• Task goal: Can you copy, word for word, every item from the line containing "Pick the between-groups" down to the line containing "Choose the legend", including both of those lines?

• Given records:
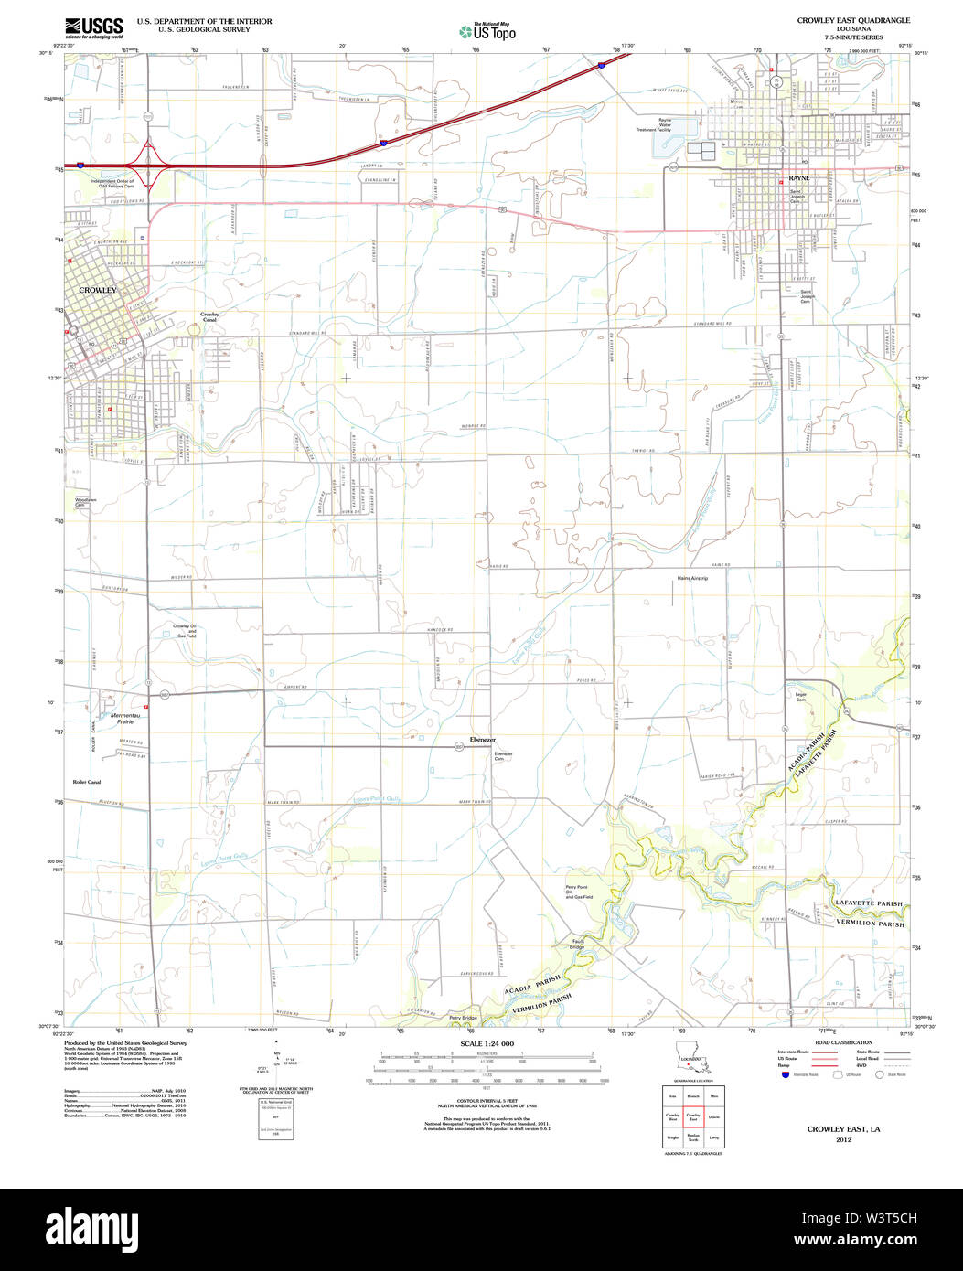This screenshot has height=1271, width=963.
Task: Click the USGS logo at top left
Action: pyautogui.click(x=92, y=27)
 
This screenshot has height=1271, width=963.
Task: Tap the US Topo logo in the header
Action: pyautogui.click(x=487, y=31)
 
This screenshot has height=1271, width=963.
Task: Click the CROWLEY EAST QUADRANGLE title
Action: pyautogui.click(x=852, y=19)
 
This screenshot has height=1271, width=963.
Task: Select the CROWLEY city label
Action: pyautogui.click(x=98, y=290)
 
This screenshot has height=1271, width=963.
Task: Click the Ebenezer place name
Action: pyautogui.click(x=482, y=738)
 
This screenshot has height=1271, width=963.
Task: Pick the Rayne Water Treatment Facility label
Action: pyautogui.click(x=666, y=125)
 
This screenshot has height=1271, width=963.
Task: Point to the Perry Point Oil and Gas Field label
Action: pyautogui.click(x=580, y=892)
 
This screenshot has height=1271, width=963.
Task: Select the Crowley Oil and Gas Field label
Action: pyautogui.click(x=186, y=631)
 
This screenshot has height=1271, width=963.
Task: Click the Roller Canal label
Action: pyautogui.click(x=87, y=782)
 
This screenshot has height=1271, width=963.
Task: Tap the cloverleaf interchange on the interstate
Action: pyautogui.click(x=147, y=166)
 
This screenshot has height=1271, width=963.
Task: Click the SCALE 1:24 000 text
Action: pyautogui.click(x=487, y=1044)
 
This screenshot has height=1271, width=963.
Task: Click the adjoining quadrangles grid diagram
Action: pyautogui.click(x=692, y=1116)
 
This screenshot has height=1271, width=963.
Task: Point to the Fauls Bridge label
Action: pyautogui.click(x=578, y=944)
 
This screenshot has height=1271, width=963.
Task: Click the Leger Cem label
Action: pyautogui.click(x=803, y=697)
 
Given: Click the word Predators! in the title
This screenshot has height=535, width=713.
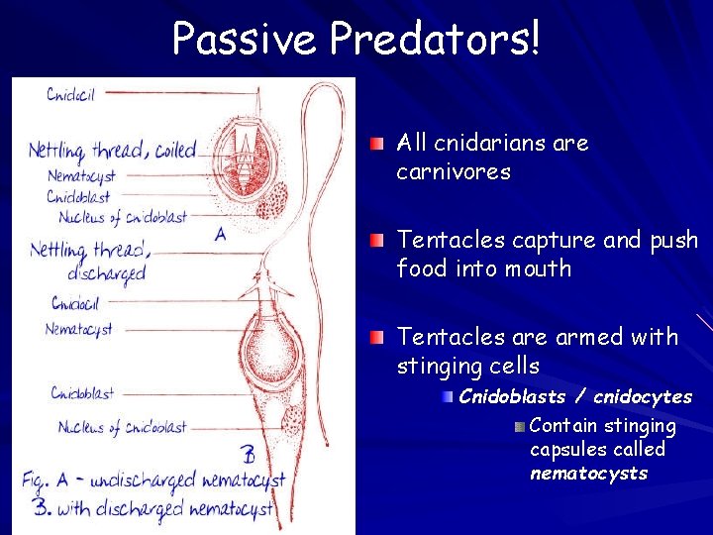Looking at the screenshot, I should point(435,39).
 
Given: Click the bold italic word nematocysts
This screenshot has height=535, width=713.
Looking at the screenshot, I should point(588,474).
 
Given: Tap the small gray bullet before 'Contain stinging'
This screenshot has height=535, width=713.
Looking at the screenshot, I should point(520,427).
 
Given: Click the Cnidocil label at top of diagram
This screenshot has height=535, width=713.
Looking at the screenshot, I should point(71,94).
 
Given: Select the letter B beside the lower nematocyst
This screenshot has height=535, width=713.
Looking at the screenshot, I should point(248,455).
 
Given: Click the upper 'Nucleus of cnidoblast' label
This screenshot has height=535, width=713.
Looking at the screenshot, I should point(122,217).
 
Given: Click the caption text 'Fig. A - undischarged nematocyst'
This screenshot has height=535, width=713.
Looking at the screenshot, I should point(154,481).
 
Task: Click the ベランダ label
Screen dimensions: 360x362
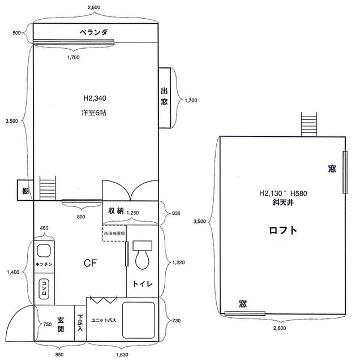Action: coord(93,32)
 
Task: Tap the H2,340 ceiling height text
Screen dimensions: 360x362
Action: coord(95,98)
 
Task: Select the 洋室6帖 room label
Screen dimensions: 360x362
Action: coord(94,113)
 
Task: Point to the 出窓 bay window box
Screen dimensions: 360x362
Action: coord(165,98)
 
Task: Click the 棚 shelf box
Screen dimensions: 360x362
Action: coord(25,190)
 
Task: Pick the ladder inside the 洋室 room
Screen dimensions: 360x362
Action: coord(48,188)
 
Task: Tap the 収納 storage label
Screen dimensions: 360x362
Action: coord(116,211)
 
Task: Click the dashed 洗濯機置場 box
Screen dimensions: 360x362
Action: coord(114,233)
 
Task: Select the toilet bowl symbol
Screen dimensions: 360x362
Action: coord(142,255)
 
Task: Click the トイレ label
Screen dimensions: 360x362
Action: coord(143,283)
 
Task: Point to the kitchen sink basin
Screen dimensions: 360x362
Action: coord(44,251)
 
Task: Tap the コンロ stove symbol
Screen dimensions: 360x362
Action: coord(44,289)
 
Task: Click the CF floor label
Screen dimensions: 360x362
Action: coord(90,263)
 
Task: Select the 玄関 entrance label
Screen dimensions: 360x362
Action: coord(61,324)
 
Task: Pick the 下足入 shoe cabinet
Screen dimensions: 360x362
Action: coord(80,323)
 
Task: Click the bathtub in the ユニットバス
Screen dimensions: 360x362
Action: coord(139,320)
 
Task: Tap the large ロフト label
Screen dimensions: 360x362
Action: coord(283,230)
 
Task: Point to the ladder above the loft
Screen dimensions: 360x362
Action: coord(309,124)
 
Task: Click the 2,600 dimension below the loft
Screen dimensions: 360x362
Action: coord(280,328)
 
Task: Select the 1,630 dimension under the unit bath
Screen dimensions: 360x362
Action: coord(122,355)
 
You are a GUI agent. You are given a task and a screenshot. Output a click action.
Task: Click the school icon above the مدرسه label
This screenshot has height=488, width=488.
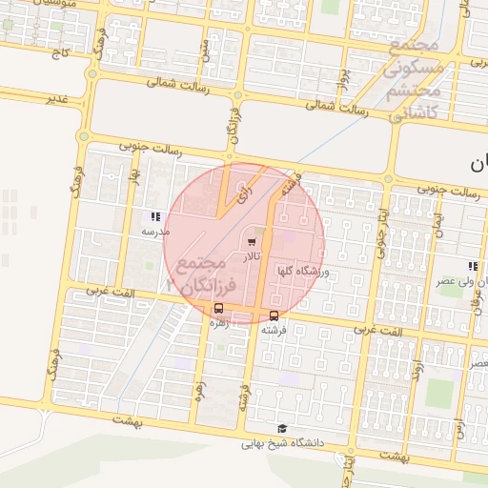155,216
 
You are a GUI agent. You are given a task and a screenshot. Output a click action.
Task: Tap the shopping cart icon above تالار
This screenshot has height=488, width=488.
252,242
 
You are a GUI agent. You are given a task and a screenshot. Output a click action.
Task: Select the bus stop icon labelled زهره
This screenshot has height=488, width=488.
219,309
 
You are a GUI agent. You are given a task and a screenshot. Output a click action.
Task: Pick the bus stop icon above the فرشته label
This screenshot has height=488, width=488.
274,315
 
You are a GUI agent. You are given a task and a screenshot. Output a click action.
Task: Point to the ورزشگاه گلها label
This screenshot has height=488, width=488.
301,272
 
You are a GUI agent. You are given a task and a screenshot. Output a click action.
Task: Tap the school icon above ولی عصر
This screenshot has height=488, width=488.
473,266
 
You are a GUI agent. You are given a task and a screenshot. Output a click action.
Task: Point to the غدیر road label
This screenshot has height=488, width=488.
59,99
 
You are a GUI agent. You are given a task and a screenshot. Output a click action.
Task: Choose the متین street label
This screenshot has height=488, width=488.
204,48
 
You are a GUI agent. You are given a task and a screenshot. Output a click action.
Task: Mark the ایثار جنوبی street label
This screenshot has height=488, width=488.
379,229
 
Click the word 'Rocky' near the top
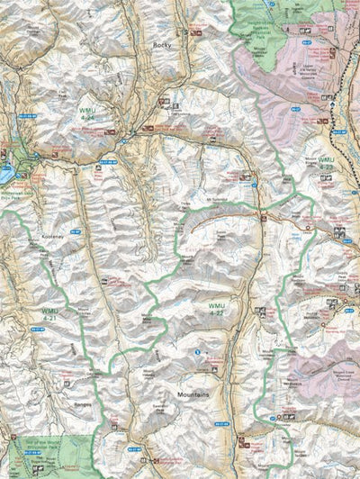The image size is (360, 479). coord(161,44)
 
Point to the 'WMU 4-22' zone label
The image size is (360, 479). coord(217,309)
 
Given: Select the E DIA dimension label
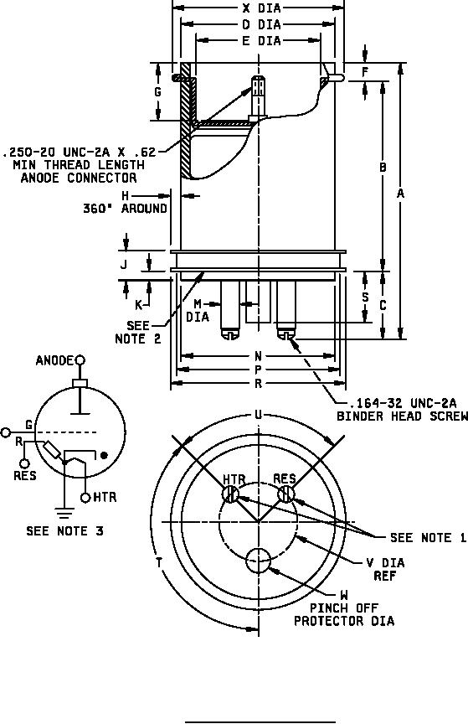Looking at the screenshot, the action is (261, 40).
* * *
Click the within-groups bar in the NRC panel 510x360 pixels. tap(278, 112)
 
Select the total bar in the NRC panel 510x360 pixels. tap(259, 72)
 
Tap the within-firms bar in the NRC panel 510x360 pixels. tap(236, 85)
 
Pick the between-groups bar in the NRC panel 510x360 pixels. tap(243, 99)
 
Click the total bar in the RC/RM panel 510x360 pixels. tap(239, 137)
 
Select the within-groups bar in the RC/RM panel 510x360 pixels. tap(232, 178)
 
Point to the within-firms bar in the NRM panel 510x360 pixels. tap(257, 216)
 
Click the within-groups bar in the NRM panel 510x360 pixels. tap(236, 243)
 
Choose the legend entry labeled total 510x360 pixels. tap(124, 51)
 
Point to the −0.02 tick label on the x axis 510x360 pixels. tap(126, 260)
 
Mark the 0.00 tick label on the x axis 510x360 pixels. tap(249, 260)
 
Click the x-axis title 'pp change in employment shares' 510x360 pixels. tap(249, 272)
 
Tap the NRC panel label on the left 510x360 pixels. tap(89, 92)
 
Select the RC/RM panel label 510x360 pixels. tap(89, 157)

• Output for this task:
Pick the between-groups bar in the NRC panel 510x360 pixels. tap(243, 99)
 
Click the total bar in the RC/RM panel 510x360 pixels. tap(239, 137)
 
Select the within-groups bar in the RC/RM panel 510x360 pixels. tap(232, 178)
 
Point to the within-firms bar in the NRM panel 510x360 pixels. tap(257, 216)
 
Click the within-groups bar in the NRM panel 510x360 pixels. tap(236, 243)
 
Choose the legend entry labeled total 510x360 pixels. tap(124, 51)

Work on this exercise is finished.